* _Exercise aim_
Please write out, exactly as they appear, the line containing "Select the Windows Desktop category" and every line after it to the end of the records, and nothing more.

* _Supplied records_
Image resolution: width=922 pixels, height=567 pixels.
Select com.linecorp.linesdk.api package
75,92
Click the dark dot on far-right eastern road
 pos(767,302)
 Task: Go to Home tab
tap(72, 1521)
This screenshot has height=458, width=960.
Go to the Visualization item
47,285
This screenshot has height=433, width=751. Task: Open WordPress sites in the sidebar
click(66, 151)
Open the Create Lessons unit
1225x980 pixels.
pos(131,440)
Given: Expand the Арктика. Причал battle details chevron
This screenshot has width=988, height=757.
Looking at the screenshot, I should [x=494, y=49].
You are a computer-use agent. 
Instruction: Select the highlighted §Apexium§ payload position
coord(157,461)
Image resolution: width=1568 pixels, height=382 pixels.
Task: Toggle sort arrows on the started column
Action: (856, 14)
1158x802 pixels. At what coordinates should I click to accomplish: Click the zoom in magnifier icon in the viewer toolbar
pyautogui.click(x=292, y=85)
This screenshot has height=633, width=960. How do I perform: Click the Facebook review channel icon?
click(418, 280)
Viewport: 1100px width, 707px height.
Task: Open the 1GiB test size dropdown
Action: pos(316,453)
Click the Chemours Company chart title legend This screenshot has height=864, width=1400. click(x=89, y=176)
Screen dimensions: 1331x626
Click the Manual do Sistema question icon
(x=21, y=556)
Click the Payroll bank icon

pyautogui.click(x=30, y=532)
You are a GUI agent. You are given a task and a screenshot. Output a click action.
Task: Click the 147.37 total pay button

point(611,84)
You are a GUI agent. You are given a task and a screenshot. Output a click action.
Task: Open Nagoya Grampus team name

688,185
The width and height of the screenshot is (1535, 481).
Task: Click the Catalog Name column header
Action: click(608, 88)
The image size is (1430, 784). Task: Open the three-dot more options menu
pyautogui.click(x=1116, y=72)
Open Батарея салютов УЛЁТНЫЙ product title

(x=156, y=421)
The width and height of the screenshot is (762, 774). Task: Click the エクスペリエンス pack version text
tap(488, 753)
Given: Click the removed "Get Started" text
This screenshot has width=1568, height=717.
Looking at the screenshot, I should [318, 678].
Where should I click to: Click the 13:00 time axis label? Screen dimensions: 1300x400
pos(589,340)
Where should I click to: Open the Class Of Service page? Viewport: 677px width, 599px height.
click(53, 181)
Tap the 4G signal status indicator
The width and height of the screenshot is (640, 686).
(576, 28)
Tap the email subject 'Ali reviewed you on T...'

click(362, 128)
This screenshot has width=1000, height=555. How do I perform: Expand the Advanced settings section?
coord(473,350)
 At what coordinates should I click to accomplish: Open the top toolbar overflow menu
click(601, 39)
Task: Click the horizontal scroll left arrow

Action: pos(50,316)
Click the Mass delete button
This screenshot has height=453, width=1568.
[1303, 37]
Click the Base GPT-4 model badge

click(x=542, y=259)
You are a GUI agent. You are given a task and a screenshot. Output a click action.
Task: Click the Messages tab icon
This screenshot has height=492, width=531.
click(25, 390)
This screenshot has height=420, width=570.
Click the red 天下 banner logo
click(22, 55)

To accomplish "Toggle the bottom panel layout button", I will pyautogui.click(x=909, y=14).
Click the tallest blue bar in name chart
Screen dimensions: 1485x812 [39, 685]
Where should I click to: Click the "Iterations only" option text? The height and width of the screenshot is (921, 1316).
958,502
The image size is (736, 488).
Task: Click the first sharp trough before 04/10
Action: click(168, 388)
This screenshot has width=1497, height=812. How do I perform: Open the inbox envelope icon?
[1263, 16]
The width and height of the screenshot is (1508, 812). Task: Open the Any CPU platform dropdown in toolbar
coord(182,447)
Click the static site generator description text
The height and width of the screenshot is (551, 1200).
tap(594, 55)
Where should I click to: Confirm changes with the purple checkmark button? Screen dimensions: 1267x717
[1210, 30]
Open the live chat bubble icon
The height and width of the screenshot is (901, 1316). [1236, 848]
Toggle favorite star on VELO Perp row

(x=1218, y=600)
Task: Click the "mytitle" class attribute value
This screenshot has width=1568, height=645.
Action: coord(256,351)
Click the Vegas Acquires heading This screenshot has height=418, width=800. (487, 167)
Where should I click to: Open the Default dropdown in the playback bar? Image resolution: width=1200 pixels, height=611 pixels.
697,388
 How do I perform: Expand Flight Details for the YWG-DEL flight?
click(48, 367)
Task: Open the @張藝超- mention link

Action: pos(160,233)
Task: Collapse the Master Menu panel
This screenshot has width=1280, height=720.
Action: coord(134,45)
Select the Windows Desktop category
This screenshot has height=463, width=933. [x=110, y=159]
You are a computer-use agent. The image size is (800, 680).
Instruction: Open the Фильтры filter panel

* _Result for this task_
Select the Windows Desktop category
This screenshot has height=463, width=933. [x=110, y=159]
You are a computer-use agent. The image size is (800, 680).
Instruction: Open the Фильтры filter panel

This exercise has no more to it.